Monolithic SiC-foam-structured Mn2O3-Na2WO4-TiO2 catalysts are developed via a binder-free dip-coating method for the oxidative coupling of methane reaction. MnTiO3-assisted growth of coating from nanoparticles to nanorods proceeds spontaneously to form interpenetrating nano-structure in the presence of alkali (such as Na2WO4) during the high-temperature calcination treatment, which grants the coating strong robustness. This catalyst involves the effective and efficient coupling of advanced catalysis of Mn2O3-Na2WO4-TiO2 coating with enhanced heat/mass transfer stemmed from SiC-foam substrate.

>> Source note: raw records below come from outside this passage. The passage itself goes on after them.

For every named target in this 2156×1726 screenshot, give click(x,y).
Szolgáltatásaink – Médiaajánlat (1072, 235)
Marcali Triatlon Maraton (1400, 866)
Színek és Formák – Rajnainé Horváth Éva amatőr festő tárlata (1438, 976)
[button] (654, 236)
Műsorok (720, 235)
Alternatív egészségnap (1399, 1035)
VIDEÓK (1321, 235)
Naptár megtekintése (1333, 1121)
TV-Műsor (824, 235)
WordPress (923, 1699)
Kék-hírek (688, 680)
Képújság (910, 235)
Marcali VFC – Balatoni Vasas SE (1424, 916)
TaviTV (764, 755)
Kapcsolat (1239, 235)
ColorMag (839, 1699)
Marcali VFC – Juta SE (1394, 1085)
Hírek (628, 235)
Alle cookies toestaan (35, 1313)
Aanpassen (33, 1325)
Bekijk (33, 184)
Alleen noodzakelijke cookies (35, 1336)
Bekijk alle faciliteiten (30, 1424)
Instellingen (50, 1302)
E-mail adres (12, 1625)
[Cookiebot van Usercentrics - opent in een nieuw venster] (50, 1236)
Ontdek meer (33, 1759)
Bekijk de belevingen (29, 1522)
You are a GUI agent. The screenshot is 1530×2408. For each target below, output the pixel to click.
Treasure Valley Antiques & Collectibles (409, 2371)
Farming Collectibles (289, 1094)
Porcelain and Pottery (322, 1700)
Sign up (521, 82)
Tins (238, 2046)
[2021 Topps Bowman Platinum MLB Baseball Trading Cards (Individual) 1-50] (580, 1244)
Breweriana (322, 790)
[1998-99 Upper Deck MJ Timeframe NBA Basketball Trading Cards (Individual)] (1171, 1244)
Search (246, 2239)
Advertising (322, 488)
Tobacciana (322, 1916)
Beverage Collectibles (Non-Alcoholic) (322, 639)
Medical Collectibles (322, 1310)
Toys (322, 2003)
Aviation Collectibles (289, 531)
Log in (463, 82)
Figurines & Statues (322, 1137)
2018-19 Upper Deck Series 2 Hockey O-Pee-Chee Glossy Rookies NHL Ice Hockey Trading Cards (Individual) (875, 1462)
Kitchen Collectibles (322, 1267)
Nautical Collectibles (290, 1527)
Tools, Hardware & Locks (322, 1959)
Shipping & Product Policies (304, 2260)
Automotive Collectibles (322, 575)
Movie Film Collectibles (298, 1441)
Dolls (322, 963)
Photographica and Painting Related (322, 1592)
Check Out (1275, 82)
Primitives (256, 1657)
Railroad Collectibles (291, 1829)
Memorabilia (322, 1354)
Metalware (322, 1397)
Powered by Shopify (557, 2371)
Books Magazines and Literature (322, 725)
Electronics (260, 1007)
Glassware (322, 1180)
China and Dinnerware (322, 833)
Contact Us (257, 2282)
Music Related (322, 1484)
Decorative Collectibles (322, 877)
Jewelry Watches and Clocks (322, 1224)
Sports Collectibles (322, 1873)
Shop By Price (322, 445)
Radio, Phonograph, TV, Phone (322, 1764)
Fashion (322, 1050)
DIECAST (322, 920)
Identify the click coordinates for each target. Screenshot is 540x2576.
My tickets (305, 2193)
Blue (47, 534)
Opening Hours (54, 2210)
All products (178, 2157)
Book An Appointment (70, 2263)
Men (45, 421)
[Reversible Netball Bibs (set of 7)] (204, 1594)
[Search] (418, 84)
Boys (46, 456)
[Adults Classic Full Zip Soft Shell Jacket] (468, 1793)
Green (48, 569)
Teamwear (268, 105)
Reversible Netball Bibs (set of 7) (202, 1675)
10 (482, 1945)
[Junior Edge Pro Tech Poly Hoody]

The preferred catalyst is the one with 40 wt% coating at Mn2O3/Na2WO4/TiO2 weight ratio of 2.2%/5.1%/32.7%, giving 26% CH4 conversion and 69% C2-3 selectivity at 800 °C and 0.1 MPa for a feed gas of CH4/O2 of molar ratio of 5/1 at gas hourly space velocity of 4000 h−1. The SiC-foam-structured Mn2O3-Na2WO4-TiO2 catalyst can also be used for this reaction in the form of bead string reactor, and the highest C2-3 yield of 13% is obtained with 18% CH4 conversion and 72% C2-3 selectivity at 0.35 MPa, 20,000 h−1, CH4/O2 molar ratio of 6.5/1, and 800 °C.